The performance of the ORR of pyrolyzed qtz-Zn_0.9Co_0.1(CF₃-Im)₂ and SOD-Zn_0.9Co_0.1(CF₃-Im)₂ was evaluated using the RDE. Figure 10 presents the ORR polarization curves measured in O₂-saturated 0.1 M KOH and 0.1 M HClO₄ electrolytes. In HClO₄, both pyrolyzed Co-doped ZIFs exhibit a similar ORR activity with an onset potential of 0.67 V versus SHE for pyrolyzed qtz-Zn_0.9Co_0.1(CF₃-Im)₂ and a higher onset potential of 0.70 versus SHE for pyrolyzed SOD-Zn_0.9Co_0.1(CF₃-Im)₂ (Figure 10A). The half-wave potential gap between them was 22 mV, revealing a slightly higher activity of pyrolyzed SOD-Zn_0.9Co_0.1(CF₃-Im)₂. In 0.1 M KOH, the pyrolyzed SOD-Zn_0.9Co_0.1(CF₃-Im)₂ shows again a better activity toward the ORR in comparison to pyrolyzed qtz-Zn_0.9Co_0.1(CF₃-Im)₂. The onset potential of pyrolyzed SOD-Zn_0.9Co_0.1(CF₃-Im)₂ was found to be 0.12 V versus SHE with a half-wave potential of 0.0 V, whereas pyrolyzed SOD-Zn_0.9Co_0.1(CF₃-Im)₂ exhibits a lower onset potential of 0.06 V versus SHE with a half-wave potential of −0.11 V. The half-wave potential gap between both systems was 0.10 mV. Furthermore, ORR polarization curves were measured under different rotation speeds and are presented in Supplementary Figure S8. The electrocatalytic activity in O₂-saturated electrolytes was decreasing with the decrease in rotation rate, whereas almost no activity was observed in N₂-saturated electrolytes. Our results indicate that both materials show electrocatalytic activity for ORR; however, no significant performance improvement was evident, depending on the polymorph of Zn_0.9Co_0.1(CF₃-Im)₂ precursor.

In this work, we present the synthesis of the first Zn_0.9Co_0.1(CF₃-Im)₂ frameworks by ball milling. Optimizing the grinding parameters allowed us to selectively produce polymorphs of Zn_0.9Co_0.1(CF₃-Im)₂. Moreover, the formation was monitored in situ by synchrotron XRD measurements along with the formation of ZIF-8, Zn_0.9Co_0.1 (2Me-Im)₂, and Zn(CF₃-Im)₂ frameworks. In Figure 11, a summary of milling times and conversion rates for the synthesis of ZIF-8, Zn_0.9Co_0.1 (2Me-Im)₂, and Zn(CF₃-Im)₂ and Zn_0.9Co_0.1(CF₃-Im)₂ (both in qtz- and SOD-topologies, respectively) is given.
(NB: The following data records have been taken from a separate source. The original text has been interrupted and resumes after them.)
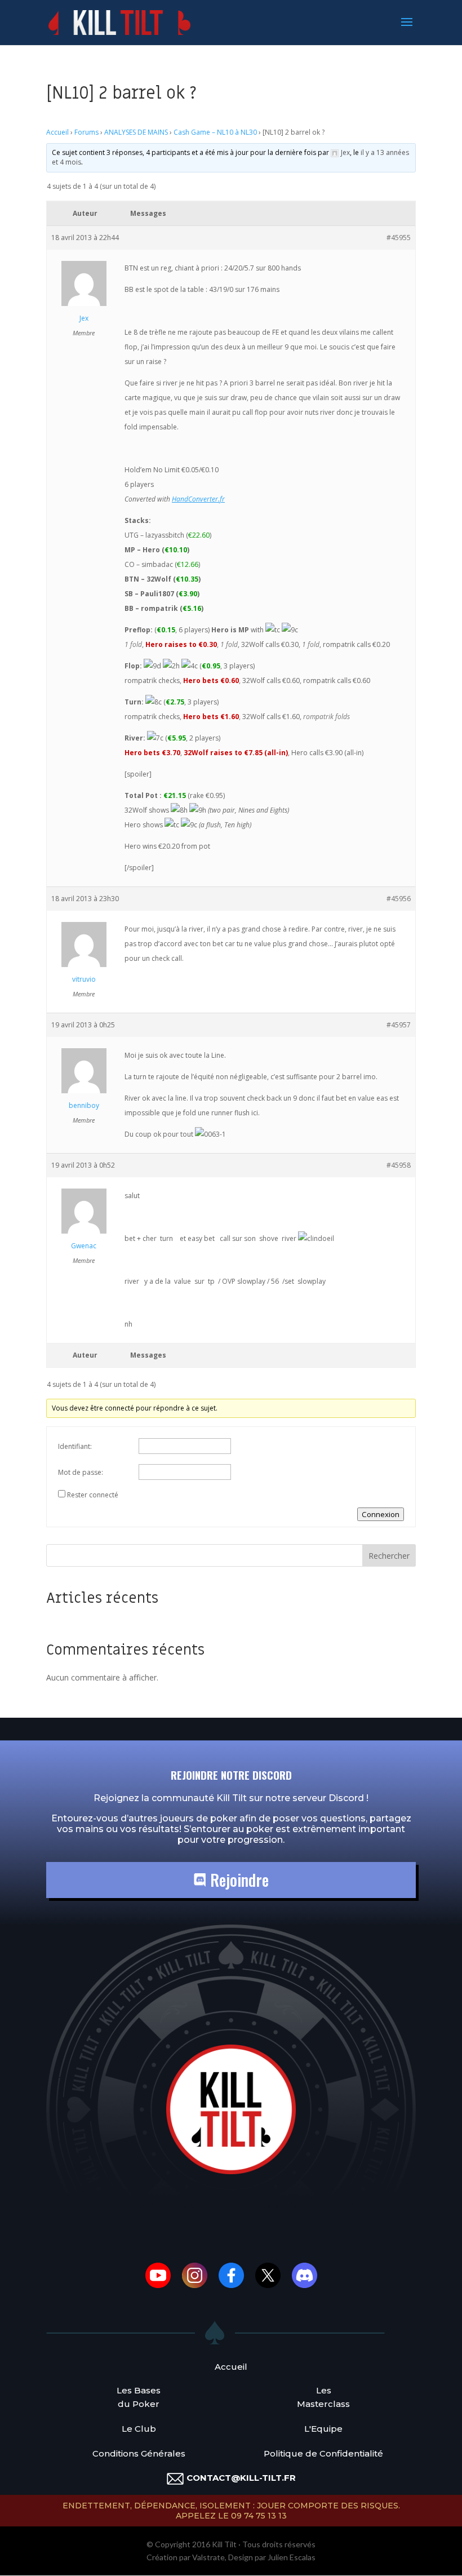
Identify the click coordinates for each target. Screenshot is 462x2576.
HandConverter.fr (198, 499)
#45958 (399, 1165)
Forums (86, 132)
The data showed for all the reactions one-step transformations from starting materials into products.

Furthermore, we investigated the chemical composition after carbonization of the prepared ZIFs, finding residue fluorine, mostly of organic nature. The pyrolyzed Zn_0.9Co_0.1(CF₃-Im)₂, both in qtz and SOD topology, was successfully used as ORR electrocatalysts in acidic and alkaline media. However, no significant differences in ORR activity for both polymorphs of pyrolyzed Zn_0.9Co_0.1(CF₃-Im)₂ could be observed.